しかし、「破砕」処理自体の許可は取消されていませんので、小規模な木くず破砕機を所持しているのかもしれません。

もし、木くずの破砕に関しては、設置許可が取消された施設しか所持していないのであれば、
「破砕」という業許可の前提となる施設が存在しないことになりますので、業許可を取消す必要が生じます。

また、施設の無許可設置が現認されている以上、「施設設置許可の取消」のみならず、「業許可」自体の取消が行われてもまったくおかしくありません。

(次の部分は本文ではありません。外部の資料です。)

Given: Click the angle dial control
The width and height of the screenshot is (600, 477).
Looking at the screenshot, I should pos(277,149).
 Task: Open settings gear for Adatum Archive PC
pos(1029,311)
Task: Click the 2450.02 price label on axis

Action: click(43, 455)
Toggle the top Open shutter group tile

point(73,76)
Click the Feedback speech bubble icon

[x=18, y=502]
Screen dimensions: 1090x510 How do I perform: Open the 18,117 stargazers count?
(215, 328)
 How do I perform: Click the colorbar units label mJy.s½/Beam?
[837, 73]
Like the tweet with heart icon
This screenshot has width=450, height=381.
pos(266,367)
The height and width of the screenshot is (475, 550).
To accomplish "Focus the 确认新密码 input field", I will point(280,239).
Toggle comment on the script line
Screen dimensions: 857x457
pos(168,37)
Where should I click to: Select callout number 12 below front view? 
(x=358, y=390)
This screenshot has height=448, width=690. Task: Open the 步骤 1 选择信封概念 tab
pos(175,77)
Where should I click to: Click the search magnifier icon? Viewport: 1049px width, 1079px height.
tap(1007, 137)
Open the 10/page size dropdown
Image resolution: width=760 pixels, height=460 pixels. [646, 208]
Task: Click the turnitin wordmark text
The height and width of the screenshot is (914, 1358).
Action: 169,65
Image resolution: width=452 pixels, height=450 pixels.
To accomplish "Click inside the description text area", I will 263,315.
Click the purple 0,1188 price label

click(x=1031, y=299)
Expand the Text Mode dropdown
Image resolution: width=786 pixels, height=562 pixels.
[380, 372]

現に、技術的助言という位置づけに過ぎませんが、環境省は、
平成23年3月15日付環廃産発第110310002号「廃棄物の処理及び清掃に関する法律第14条の3等に係る法定受託事務に関する処理基準について」で、
「施設の無許可設置、または変更」は「許可取消が相当」と例示しています。

syobun

岡山県は、取消すべき許可の対象を、「業許可」ではなく「施設設置許可のみ」と判断したのかもしれません。

もちろん、どのような行政処分を下すかは自治体に裁量権があるわけですが、
他の自治体の行政処分実例と比較をすると、個人的には釈然としない部分が多いと感じました。